Developing a novel strength predictive modeling for 3D printable geopolymer concrete: An interpretable data-driven approach

3D printed geopolymer concrete (3DP-GPC) offers the potential for faster construction and intricate design implementation. However, optimizing the mix design remains a major challenge due to the complexity of geopolymer chemistry and the reliance on trial-and-error experimentation. Prior studies using machine learning (ML) have largely focused on fiber-reinforced GPC, leaving plain 3DP-GPC underexplored despite its fundamental importance for material optimization in 3D printing.
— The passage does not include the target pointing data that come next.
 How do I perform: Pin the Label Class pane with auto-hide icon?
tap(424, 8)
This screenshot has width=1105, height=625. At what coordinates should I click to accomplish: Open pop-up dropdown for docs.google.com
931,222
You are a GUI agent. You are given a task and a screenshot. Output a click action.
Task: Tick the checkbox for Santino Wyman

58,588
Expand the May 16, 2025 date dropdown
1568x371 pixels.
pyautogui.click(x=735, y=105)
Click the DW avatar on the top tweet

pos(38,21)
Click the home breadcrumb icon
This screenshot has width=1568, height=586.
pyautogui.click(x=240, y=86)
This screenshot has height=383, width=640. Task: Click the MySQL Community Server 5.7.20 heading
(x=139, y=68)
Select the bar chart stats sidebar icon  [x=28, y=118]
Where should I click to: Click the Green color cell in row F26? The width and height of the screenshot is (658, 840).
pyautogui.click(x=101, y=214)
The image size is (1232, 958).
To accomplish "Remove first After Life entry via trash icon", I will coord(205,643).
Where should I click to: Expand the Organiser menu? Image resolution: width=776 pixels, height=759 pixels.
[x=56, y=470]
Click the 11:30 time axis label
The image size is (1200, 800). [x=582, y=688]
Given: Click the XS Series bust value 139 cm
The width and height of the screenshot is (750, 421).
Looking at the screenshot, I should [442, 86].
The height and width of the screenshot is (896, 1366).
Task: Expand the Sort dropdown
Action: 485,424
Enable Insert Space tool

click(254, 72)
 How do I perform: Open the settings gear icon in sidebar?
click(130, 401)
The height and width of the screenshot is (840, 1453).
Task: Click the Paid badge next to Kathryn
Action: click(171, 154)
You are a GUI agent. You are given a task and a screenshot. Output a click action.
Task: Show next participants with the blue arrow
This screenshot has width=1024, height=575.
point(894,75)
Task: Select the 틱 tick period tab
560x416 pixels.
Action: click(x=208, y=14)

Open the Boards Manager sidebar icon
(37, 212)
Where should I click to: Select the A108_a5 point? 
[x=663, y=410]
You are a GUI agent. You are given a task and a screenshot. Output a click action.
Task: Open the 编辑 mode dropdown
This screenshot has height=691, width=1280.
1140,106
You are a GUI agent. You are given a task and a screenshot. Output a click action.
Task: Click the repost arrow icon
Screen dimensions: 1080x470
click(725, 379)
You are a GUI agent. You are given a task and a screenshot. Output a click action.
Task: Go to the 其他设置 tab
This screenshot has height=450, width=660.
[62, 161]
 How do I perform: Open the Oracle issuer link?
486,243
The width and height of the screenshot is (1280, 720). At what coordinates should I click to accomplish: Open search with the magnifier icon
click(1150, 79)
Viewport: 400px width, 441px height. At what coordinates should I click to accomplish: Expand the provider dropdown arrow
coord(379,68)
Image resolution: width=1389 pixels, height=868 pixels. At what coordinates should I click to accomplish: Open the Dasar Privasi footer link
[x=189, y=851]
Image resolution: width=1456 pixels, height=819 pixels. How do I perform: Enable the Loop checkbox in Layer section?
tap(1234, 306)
This study addresses this gap by systematically applying and comparing four gradient-boosting ML models, XGBoost, LightGBM, CatBoost, and NGBoost, to predict compressive strength (CS) and flexural strength (FS) of plain 3DP-GPC. A dataset of over 500 entries was compiled from literature, normalized in terms of oxide composition of activators and curing parameters to reduce heterogeneity. The dataset was divided into training (80 %) and testing (20 %) subsets, with hyperparameter tuning performed via 5-fold cross-validation using GridSearchCV from Scikit-learn to ensure robust and computationally efficient model training. The models achieved high accuracy in predicting the CS of 3D-GPC, with R² values ranging from 0.900 to 0.902 (training) and 0.899–0.900 (testing). FS prediction was also promising, with R² values of 0.864–0.877 (training) and 0.791–0.808 (testing). SHAP (Shapley Additive Explanations) analysis identified curing period, water-to-binder ratio, and activator modulus as the most influential parameters for CS, while binder type and curing conditions dominate FS. Overall, this work provides systematic and interpretable ML framework for plain 3DP-GPC. The findings offer practical insights into key governing parameters and present a data-driven tool to streamline mix design, reducing experimental workload and accelerating the adoption of sustainable 3D printing in construction.